When trying to hyphenate some german text using PyHnjHyohenator, I get this:

File "/usr/lib/python2.6/site-packages/wordaxe/PyHnjHyphenator.py", line 107, in hyph
hword = HyphenatedWord(aWord, hyphenations=self.zerlegeWort(aWord))
File "/usr/lib/python2.6/site-packages/wordaxe/PyHnjHyphenator.py", line 95, in zerlegeWort
codes = self.hnj.getCodes(zusgWort.lower())
UnicodeEncodeError: 'ascii' codec can't encode character u'\xfc' in position 1: ordinal not in range(128)

I think the preferred hyphenator for german is DCW, but I can't use it (previous bug report)

Discussion

  • H. von Bargen
    H. von Bargen
    2009-06-21

    Roberto, as mentioned in the documentation, you should better use the PyHyphenHyphenator instead of the PyHnjHyphenator, as the PyHnjHyphenator has problems with non-ascii characters like umlauts and might even crash the Python interpreter.

    Regarding PyHyphenHyphenator vs DCWHyphenator:
    The PyHyphenHyphenator is *way* faster and the results should be as good as in Open Office, since the same C library and dict files are used.
    The DCWHyphenator avoids unwanted, ambigous or misleading hyphenations: If the algorithm splits a word, it means that the word is known and the hyphenation should be correct.
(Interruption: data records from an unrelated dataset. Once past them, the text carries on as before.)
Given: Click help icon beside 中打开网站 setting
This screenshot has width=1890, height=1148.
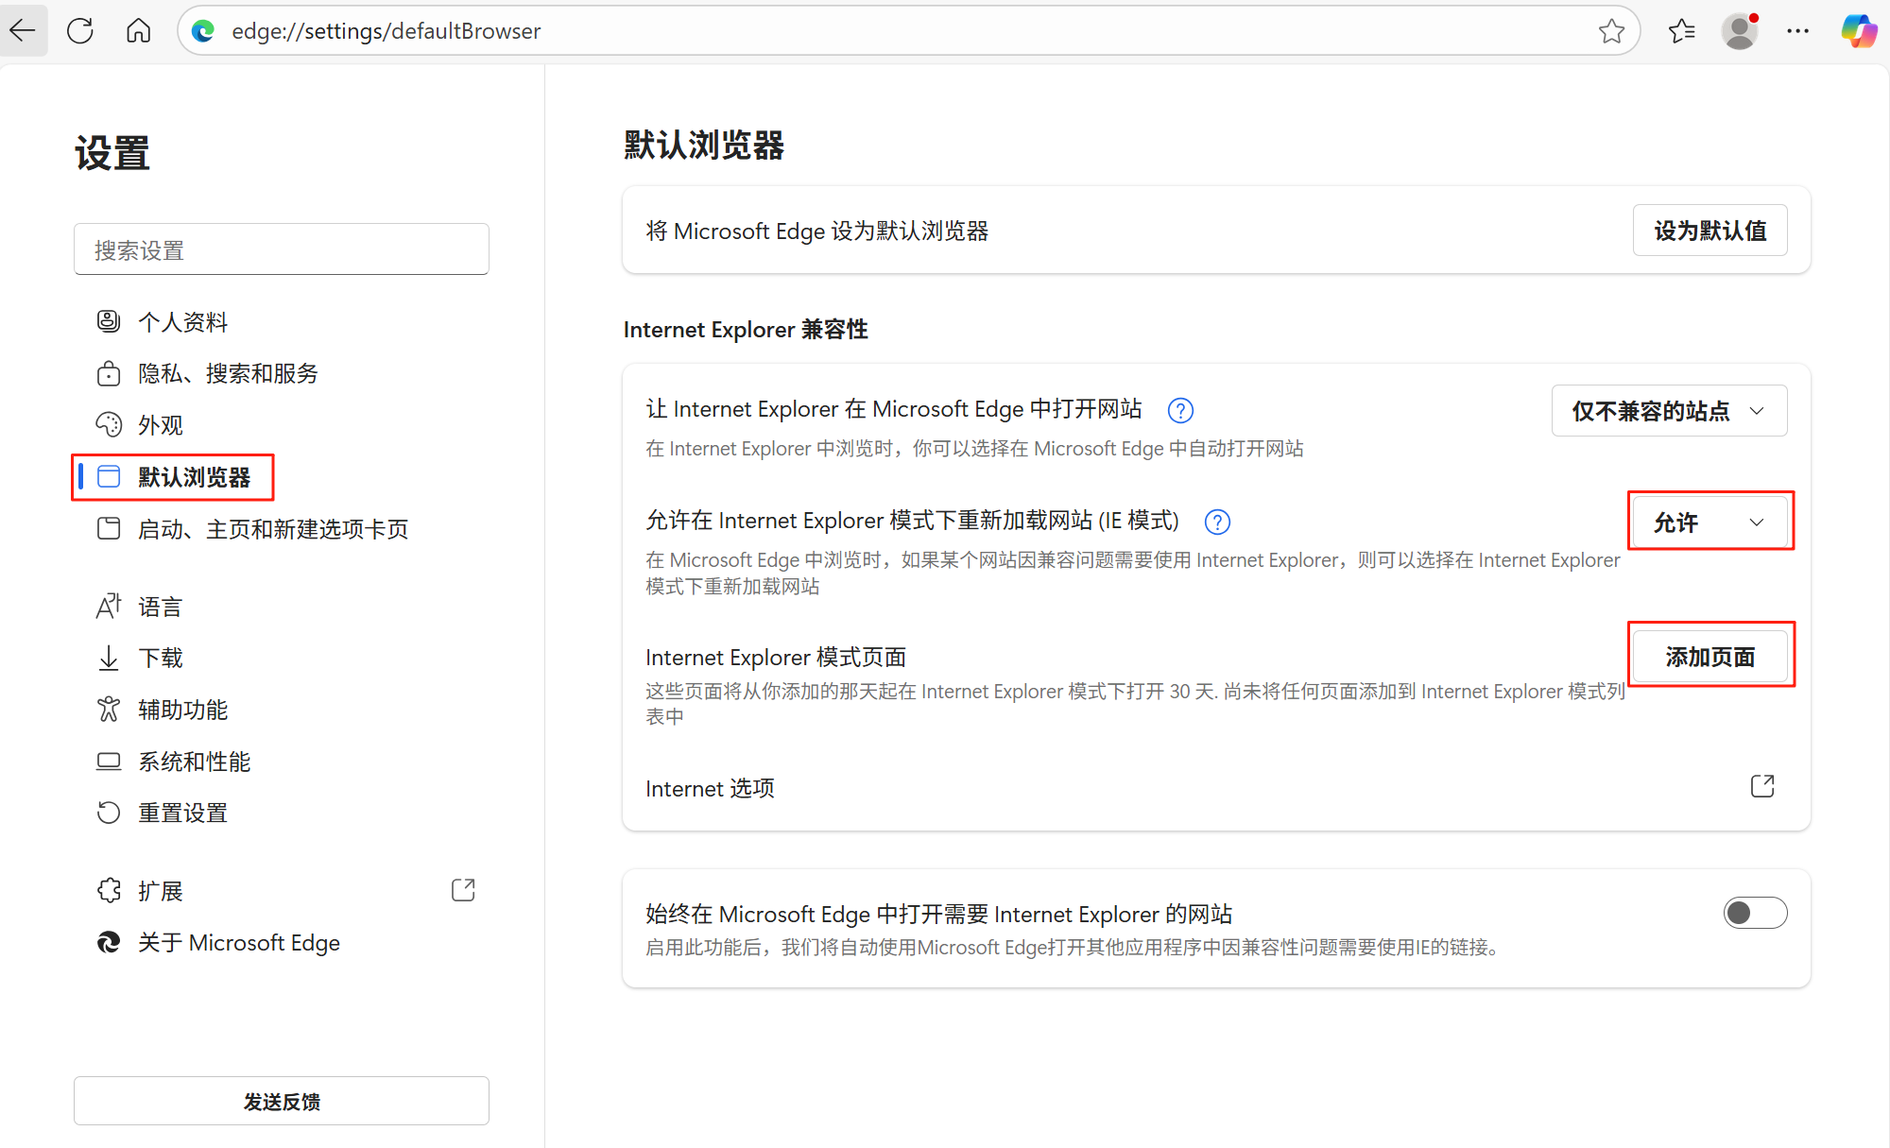Looking at the screenshot, I should pos(1180,410).
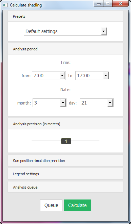
Task: Click the Calculate shading window icon
Action: (5, 5)
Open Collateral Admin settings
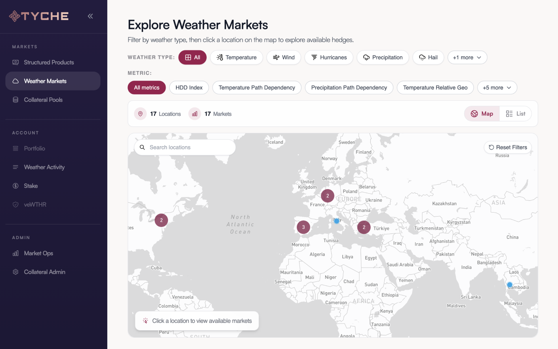The image size is (558, 349). click(x=44, y=272)
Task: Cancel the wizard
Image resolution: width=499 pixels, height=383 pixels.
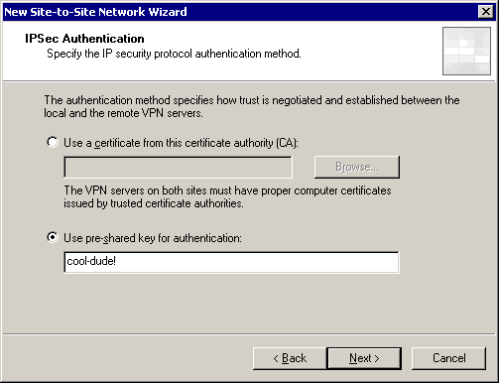Action: (x=448, y=358)
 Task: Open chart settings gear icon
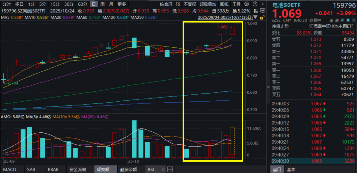click(247, 4)
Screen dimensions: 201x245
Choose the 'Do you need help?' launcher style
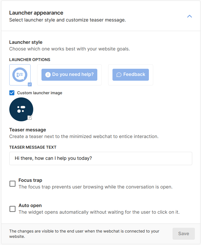[x=69, y=75]
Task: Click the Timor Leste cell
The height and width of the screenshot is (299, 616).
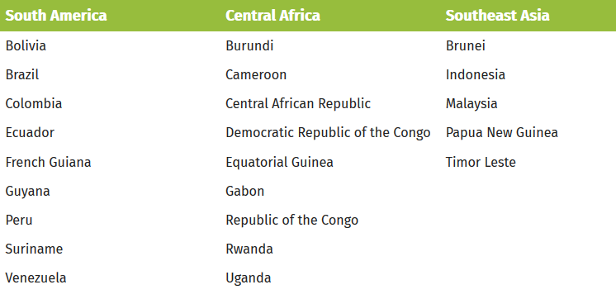Action: (x=481, y=162)
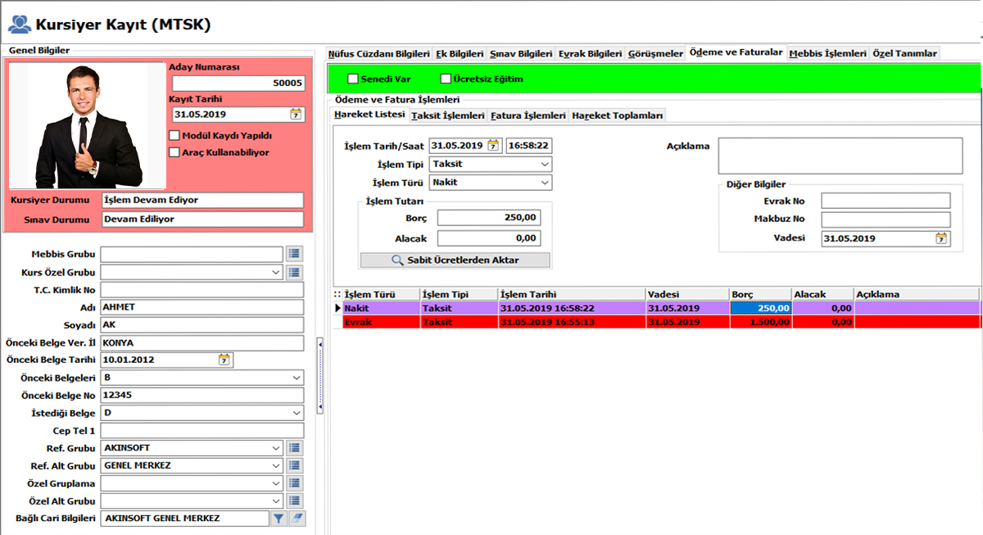Open the Mebbis Grubu list icon
Screen dimensions: 983x535
pos(294,255)
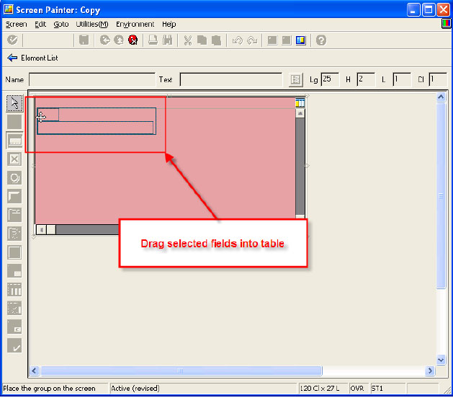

On the other hand, the algorithm is much slower in comparison to PyHyphen-/PyHnjHyphenator and a lot of words will not be hyphenated at all, just because the list of known words (DEhyph.py) is *very* limited. However, you can easily add your own words to that list.

     
  • H. von Bargen
    H. von Bargen
    2009-06-21

    • status: open --> open-wont-fix
     
  • Roberto Alsina
    Roberto Alsina
    2009-06-22

    Ok, I'll remove the PyHnj usage from rst2pdf. I'll leave the DCW/PyHyphen choice to the germans in the group, since spanish is very easy to hyphenate :-)

     
  • H. von Bargen
    H. von Bargen
    2009-06-26

    • status: open-wont-fix --> closed-wont-fix
     
  • H. von Bargen
    H. von Bargen
    2009-06-26

    The solution is to use PyHyphenHyphenator instead of PyHnjHyphenator.